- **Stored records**
+===+

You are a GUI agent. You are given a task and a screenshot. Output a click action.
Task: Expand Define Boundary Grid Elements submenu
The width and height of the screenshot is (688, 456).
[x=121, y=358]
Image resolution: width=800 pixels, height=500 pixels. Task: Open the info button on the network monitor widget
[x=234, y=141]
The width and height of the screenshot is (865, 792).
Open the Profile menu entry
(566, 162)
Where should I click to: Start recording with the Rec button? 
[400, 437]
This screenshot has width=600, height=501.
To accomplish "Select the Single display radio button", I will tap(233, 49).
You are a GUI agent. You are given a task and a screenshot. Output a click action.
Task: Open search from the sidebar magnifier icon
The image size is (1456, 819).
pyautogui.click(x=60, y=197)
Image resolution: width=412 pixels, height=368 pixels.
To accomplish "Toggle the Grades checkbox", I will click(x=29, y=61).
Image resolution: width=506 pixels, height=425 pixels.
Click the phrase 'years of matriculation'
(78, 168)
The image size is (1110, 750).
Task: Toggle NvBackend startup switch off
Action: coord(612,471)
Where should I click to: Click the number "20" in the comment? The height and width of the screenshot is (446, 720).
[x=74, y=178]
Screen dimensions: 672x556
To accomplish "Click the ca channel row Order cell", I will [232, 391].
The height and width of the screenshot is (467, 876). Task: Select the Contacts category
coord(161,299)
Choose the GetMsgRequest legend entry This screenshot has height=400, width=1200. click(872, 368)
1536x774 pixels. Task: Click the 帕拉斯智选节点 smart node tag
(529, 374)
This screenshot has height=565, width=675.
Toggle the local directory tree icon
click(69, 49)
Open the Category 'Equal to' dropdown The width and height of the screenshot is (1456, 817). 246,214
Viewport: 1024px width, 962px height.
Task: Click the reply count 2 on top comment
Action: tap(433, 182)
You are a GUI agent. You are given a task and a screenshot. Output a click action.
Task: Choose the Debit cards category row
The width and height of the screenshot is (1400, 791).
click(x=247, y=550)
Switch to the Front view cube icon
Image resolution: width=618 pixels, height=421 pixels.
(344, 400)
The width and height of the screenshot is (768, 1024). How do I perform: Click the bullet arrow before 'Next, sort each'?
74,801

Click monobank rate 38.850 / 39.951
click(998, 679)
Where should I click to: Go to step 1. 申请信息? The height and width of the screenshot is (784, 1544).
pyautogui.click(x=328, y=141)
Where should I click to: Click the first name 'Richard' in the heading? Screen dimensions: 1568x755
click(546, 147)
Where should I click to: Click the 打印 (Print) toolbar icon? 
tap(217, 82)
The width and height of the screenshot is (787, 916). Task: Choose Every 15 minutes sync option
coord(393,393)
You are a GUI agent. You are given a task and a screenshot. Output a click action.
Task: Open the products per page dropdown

+===+

- **Work to complete**
Print the line containing "The width and height of the screenshot is (787, 916).", then every line after it through the last line of the records, each exactly as written; nothing else belongs in the answer.

- **Expected answer**
The width and height of the screenshot is (787, 916). Task: Choose Every 15 minutes sync option
coord(393,393)
You are a GUI agent. You are given a task and a screenshot. Output a click action.
Task: Open the products per page dropdown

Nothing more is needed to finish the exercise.